Rows from a dataset:
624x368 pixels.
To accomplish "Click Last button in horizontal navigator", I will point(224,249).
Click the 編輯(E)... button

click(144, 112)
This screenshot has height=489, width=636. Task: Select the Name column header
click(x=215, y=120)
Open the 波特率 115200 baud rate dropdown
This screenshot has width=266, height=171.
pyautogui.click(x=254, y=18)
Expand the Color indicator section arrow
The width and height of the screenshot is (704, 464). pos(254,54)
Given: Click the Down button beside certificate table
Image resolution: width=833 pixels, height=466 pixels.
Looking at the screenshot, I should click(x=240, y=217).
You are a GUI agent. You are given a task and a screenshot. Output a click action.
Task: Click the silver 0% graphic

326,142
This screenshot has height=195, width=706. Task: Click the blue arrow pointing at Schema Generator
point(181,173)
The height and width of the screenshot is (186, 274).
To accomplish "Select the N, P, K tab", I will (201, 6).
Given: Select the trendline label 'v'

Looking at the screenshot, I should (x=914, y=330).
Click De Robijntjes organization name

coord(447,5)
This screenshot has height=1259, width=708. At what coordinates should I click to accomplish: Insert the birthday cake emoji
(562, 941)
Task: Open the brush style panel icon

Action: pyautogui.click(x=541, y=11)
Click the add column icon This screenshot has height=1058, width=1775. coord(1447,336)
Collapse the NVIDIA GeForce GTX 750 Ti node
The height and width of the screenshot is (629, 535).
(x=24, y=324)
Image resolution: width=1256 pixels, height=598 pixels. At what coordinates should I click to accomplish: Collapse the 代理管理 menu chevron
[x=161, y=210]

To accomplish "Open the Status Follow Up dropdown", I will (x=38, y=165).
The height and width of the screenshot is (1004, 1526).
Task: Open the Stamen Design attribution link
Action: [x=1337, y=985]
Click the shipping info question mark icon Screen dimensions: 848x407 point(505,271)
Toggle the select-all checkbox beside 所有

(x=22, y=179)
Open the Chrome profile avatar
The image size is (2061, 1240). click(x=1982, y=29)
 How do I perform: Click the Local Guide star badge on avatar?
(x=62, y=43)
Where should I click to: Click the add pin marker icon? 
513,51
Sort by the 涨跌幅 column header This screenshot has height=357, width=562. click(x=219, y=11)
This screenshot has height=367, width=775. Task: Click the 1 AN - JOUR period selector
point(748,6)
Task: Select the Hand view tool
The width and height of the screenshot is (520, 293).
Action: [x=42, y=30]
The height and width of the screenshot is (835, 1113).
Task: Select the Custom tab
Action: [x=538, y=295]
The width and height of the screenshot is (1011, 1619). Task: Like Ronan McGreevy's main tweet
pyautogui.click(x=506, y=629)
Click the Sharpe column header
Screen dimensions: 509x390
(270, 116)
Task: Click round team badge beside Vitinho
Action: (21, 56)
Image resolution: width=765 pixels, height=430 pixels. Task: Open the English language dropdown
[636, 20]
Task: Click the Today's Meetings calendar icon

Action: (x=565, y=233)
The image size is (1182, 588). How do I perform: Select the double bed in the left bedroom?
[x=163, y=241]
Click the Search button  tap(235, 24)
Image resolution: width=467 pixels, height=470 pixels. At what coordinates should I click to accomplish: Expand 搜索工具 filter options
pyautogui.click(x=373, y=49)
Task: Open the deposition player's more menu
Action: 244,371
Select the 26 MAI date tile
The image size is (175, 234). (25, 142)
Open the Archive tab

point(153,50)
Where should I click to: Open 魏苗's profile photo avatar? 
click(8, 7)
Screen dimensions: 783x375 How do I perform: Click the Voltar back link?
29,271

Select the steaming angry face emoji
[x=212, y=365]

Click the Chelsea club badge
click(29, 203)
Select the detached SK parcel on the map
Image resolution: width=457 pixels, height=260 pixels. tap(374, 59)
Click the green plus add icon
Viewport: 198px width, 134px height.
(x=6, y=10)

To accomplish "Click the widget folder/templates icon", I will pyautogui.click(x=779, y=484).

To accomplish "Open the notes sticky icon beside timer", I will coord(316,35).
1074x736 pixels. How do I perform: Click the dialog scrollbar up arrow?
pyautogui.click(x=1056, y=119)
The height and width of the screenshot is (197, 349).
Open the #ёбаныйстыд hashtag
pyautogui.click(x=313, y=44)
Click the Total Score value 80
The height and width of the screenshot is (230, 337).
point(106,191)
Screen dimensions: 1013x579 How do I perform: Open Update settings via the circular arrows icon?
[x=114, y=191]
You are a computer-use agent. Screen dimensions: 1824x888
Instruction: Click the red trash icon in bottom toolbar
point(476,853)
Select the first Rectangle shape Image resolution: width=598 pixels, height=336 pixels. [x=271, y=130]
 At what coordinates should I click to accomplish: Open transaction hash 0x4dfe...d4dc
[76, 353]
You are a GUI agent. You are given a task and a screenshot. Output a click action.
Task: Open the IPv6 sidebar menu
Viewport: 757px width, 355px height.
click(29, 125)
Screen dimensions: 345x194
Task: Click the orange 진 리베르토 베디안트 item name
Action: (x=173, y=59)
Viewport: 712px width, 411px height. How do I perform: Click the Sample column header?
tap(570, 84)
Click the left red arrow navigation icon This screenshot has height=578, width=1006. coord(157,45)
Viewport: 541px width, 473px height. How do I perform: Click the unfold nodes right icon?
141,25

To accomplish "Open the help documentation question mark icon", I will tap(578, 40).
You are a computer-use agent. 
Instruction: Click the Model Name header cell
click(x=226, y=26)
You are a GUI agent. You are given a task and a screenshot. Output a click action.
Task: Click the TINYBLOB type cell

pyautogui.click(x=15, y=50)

# [THE TASK]
Output every line of the records above with no changes at all.

# [RESULT BELOW]
624x368 pixels.
To accomplish "Click Last button in horizontal navigator", I will point(224,249).
Click the 編輯(E)... button

click(144, 112)
This screenshot has height=489, width=636. Task: Select the Name column header
click(x=215, y=120)
Open the 波特率 115200 baud rate dropdown
This screenshot has width=266, height=171.
pyautogui.click(x=254, y=18)
Expand the Color indicator section arrow
The width and height of the screenshot is (704, 464). pos(254,54)
Given: Click the Down button beside certificate table
Image resolution: width=833 pixels, height=466 pixels.
Looking at the screenshot, I should click(x=240, y=217).
You are a GUI agent. You are given a task and a screenshot. Output a click action.
Task: Click the silver 0% graphic

326,142
This screenshot has height=195, width=706. Task: Click the blue arrow pointing at Schema Generator
point(181,173)
The height and width of the screenshot is (186, 274).
To accomplish "Select the N, P, K tab", I will (201, 6).
Given: Select the trendline label 'v'

Looking at the screenshot, I should (x=914, y=330).
Click De Robijntjes organization name

coord(447,5)
This screenshot has height=1259, width=708. At what coordinates should I click to accomplish: Insert the birthday cake emoji
(562, 941)
Task: Open the brush style panel icon

Action: pyautogui.click(x=541, y=11)
Click the add column icon This screenshot has height=1058, width=1775. coord(1447,336)
Collapse the NVIDIA GeForce GTX 750 Ti node
The height and width of the screenshot is (629, 535).
(x=24, y=324)
Image resolution: width=1256 pixels, height=598 pixels. At what coordinates should I click to accomplish: Collapse the 代理管理 menu chevron
[x=161, y=210]

To accomplish "Open the Status Follow Up dropdown", I will (x=38, y=165).
The height and width of the screenshot is (1004, 1526).
Task: Open the Stamen Design attribution link
Action: [x=1337, y=985]
Click the shipping info question mark icon Screen dimensions: 848x407 point(505,271)
Toggle the select-all checkbox beside 所有

(x=22, y=179)
Open the Chrome profile avatar
The image size is (2061, 1240). click(x=1982, y=29)
 How do I perform: Click the Local Guide star badge on avatar?
(x=62, y=43)
Where should I click to: Click the add pin marker icon? 
513,51
Sort by the 涨跌幅 column header This screenshot has height=357, width=562. click(x=219, y=11)
This screenshot has height=367, width=775. Task: Click the 1 AN - JOUR period selector
point(748,6)
Task: Select the Hand view tool
The width and height of the screenshot is (520, 293).
Action: [x=42, y=30]
The height and width of the screenshot is (835, 1113).
Task: Select the Custom tab
Action: [x=538, y=295]
The width and height of the screenshot is (1011, 1619). Task: Like Ronan McGreevy's main tweet
pyautogui.click(x=506, y=629)
Click the Sharpe column header
Screen dimensions: 509x390
(270, 116)
Task: Click round team badge beside Vitinho
Action: (21, 56)
Image resolution: width=765 pixels, height=430 pixels. Task: Open the English language dropdown
[636, 20]
Task: Click the Today's Meetings calendar icon

Action: (x=565, y=233)
The image size is (1182, 588). How do I perform: Select the double bed in the left bedroom?
[x=163, y=241]
Click the Search button  tap(235, 24)
Image resolution: width=467 pixels, height=470 pixels. At what coordinates should I click to accomplish: Expand 搜索工具 filter options
pyautogui.click(x=373, y=49)
Task: Open the deposition player's more menu
Action: 244,371
Select the 26 MAI date tile
The image size is (175, 234). (25, 142)
Open the Archive tab

point(153,50)
Where should I click to: Open 魏苗's profile photo avatar? 
click(8, 7)
Screen dimensions: 783x375 How do I perform: Click the Voltar back link?
29,271

Select the steaming angry face emoji
[x=212, y=365]

Click the Chelsea club badge
click(29, 203)
Select the detached SK parcel on the map
Image resolution: width=457 pixels, height=260 pixels. tap(374, 59)
Click the green plus add icon
Viewport: 198px width, 134px height.
(x=6, y=10)

To accomplish "Click the widget folder/templates icon", I will pyautogui.click(x=779, y=484).

To accomplish "Open the notes sticky icon beside timer", I will coord(316,35).
1074x736 pixels. How do I perform: Click the dialog scrollbar up arrow?
pyautogui.click(x=1056, y=119)
The height and width of the screenshot is (197, 349).
Open the #ёбаныйстыд hashtag
pyautogui.click(x=313, y=44)
Click the Total Score value 80
The height and width of the screenshot is (230, 337).
point(106,191)
Screen dimensions: 1013x579 How do I perform: Open Update settings via the circular arrows icon?
[x=114, y=191]
You are a computer-use agent. Screen dimensions: 1824x888
Instruction: Click the red trash icon in bottom toolbar
point(476,853)
Select the first Rectangle shape Image resolution: width=598 pixels, height=336 pixels. [x=271, y=130]
 At what coordinates should I click to accomplish: Open transaction hash 0x4dfe...d4dc
[76, 353]
You are a GUI agent. You are given a task and a screenshot. Output a click action.
Task: Open the IPv6 sidebar menu
Viewport: 757px width, 355px height.
click(29, 125)
Screen dimensions: 345x194
Task: Click the orange 진 리베르토 베디안트 item name
Action: (x=173, y=59)
Viewport: 712px width, 411px height. How do I perform: Click the Sample column header?
tap(570, 84)
Click the left red arrow navigation icon This screenshot has height=578, width=1006. coord(157,45)
Viewport: 541px width, 473px height. How do I perform: Click the unfold nodes right icon?
141,25

To accomplish "Open the help documentation question mark icon", I will tap(578, 40).
You are a computer-use agent. 
Instruction: Click the Model Name header cell
click(x=226, y=26)
You are a GUI agent. You are given a task and a screenshot. Output a click action.
Task: Click the TINYBLOB type cell

pyautogui.click(x=15, y=50)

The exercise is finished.